Much is made that the register is a closed one, which is greatly untrue, the recent support of the KC for working Blood Hounds proves that, also in recent year so dogs from native stock has been brought into this country (or via parts of Europe), the mixing of different sizes of particular breeds was common up to just a few years back when Toy and Miniature poodles could be registered on their potential to make size. Much has been made to say the evils of line breeding and try to make false claims that outcrosses are far healthier and and make claims the hybrid vigour is superior of crossing breeds/species, if so how can they defend the most basic principle of health in any animal is its ability to reproduce is something that is not possible in mules or the many variants of developed breeds like Ligers. It is a common mistake to expect crossing or breed/species to produce a superior breed/species that are genetically superior to their parents; this is true only in certain circumstances: when a hybrid is SEEN (or dare I say it TESTED!!!)TO BE superior to its parents. When the opposite happens, and a hybrid inherits traits from their parents that makes them unfit for survival, the result is referred to as OUTBREEDING DEPRESSION this is often found in the crosses between wild and hatchery fish that have incompatible adaptations, the resulting offspring lack the strength of its parents and are infact more prone to problems than either side of its parentage .
Sirius
As for your other post I'm afraid I keep dropping off, I see you've found the copy and paste function on your computer, you just need to learn how to edit and punctuate and make a point.... and people might actually read what you've copied.
As for the KC being up for opening the register... like with the Belgian Shepherds? Like lets mix four breeds up against everyone's wishes and then realise we screwed up and try to separate them again.

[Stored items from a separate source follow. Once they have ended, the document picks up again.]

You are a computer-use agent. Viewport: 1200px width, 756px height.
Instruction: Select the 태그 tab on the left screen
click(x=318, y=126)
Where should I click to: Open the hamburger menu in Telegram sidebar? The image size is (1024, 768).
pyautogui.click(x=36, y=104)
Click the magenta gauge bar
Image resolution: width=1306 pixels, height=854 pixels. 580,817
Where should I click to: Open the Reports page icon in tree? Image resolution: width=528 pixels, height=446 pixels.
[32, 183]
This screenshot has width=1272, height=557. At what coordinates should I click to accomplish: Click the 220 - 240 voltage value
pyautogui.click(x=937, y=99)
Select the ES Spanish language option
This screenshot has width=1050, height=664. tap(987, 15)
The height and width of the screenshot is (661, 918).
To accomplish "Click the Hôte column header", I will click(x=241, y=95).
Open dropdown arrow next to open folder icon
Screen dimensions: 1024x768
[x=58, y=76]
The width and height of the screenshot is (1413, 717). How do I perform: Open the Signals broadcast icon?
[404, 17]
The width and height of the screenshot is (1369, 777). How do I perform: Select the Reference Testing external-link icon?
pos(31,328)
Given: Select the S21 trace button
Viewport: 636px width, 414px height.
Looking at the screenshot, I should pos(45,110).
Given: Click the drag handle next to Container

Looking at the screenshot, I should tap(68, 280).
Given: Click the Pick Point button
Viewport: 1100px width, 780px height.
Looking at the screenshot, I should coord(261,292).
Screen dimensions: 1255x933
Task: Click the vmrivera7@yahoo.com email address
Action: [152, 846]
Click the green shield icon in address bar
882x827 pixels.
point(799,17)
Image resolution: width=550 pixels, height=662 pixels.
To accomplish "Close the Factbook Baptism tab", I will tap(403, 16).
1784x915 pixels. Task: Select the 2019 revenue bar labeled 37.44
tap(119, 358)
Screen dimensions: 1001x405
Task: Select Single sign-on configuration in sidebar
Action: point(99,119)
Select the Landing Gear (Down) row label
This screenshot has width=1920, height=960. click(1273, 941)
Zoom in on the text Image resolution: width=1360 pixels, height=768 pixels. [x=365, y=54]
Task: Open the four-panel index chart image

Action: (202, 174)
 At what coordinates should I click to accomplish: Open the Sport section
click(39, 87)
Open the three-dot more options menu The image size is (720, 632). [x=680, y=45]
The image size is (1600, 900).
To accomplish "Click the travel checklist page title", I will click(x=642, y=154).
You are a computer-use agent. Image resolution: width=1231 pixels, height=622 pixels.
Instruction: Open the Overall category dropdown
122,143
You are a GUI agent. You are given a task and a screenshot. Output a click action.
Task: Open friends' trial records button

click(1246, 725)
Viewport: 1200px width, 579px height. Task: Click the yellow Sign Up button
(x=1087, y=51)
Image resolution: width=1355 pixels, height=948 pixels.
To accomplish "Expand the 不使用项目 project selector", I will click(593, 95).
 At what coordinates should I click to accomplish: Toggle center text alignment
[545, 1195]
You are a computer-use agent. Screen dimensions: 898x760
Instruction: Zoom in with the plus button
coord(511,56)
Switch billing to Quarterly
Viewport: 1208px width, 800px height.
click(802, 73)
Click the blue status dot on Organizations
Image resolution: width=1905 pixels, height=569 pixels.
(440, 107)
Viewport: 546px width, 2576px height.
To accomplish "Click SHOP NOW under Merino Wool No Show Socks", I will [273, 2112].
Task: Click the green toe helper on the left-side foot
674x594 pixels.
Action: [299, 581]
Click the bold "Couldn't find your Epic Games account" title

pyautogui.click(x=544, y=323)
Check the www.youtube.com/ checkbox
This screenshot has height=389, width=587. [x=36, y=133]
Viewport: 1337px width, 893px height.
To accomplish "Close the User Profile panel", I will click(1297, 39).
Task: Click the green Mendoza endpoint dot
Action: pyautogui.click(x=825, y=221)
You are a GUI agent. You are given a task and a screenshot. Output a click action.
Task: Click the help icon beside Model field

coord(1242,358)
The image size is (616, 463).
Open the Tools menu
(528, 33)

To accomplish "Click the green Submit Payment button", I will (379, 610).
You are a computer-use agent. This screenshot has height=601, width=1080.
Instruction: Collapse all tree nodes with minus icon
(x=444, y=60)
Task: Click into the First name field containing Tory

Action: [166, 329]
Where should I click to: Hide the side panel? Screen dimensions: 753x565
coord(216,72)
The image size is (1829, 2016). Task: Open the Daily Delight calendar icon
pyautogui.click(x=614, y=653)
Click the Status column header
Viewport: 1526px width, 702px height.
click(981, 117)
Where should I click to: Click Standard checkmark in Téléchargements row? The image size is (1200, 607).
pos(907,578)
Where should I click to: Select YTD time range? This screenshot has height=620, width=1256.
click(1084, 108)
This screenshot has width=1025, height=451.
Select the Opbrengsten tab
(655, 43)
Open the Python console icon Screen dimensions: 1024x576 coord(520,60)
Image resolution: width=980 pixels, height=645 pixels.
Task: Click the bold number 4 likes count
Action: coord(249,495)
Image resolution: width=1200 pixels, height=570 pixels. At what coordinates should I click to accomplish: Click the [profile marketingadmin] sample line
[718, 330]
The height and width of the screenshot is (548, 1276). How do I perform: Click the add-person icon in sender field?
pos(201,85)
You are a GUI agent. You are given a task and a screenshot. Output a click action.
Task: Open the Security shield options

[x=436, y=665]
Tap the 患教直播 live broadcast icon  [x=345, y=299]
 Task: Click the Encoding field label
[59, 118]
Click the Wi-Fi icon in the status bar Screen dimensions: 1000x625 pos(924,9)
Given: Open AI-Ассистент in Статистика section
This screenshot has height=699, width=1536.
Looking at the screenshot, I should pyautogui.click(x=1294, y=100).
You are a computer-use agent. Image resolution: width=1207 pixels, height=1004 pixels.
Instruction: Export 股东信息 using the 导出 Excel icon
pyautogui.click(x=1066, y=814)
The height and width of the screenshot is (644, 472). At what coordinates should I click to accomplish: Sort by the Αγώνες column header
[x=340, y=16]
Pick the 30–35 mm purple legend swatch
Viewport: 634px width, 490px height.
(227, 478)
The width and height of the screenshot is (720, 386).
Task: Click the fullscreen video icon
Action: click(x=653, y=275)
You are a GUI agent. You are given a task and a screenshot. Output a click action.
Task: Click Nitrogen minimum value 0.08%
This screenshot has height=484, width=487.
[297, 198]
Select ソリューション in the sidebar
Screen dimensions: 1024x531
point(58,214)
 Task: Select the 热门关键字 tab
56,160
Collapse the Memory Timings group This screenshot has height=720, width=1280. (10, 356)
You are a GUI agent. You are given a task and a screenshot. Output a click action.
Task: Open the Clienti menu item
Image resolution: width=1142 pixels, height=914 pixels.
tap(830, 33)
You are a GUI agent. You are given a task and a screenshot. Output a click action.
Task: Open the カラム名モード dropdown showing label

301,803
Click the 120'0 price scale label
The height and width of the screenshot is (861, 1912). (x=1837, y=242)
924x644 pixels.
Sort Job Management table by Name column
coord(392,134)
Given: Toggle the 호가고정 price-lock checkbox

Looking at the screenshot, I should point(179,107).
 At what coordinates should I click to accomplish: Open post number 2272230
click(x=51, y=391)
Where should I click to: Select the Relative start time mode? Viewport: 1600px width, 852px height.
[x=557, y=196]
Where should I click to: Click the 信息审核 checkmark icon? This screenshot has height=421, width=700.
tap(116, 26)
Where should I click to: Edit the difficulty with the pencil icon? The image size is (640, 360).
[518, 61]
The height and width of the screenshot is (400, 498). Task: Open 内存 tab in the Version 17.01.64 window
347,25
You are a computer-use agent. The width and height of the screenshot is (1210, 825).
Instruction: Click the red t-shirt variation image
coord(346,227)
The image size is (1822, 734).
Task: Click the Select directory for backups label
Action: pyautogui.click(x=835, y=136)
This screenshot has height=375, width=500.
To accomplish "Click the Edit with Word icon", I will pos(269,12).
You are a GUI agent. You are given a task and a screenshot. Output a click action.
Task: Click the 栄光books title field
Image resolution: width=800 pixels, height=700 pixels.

Or like the request to open the Beardie register up to working Beardies - refused even though overseas KC's have registered the same dogs and if imported into this country you'd have to register them!
Or like the request to bring some new blood into Bulldogs for health reasons that came in to the KC at the same time as the request to cross Boxers with Corgis to get around the anti-docking laws and encourage the tailless mutation (allied to spina bifida). Which one got he KC approval - the Boxer cross of course! Cosmetic reasons counting above health of course as usual.
Such a lot for the KC to proud of...
So much so you are even ashamed to give your name Sirius.
I always fell asleep in history lectures!
Jemima and Patrick are indeed very clever, but I must admit I'm less interested in the past and concerned about the future.
Sirius
If you have further questions about that observation perhaps you need to address them to the Professor? as to whether he was talking about FCI or KC - it's semantics. Dogs - no matter what their country of birth - were in trouble back then and still are today.
Sirius, until you say who you are I'm not wasting my time talking to you. You try to make this personal - but there are bigger issues here than a silly game of charades.
I'd say to the KC stop dodging the punches, take it on the chin - reform, start getting better. For dog's sake.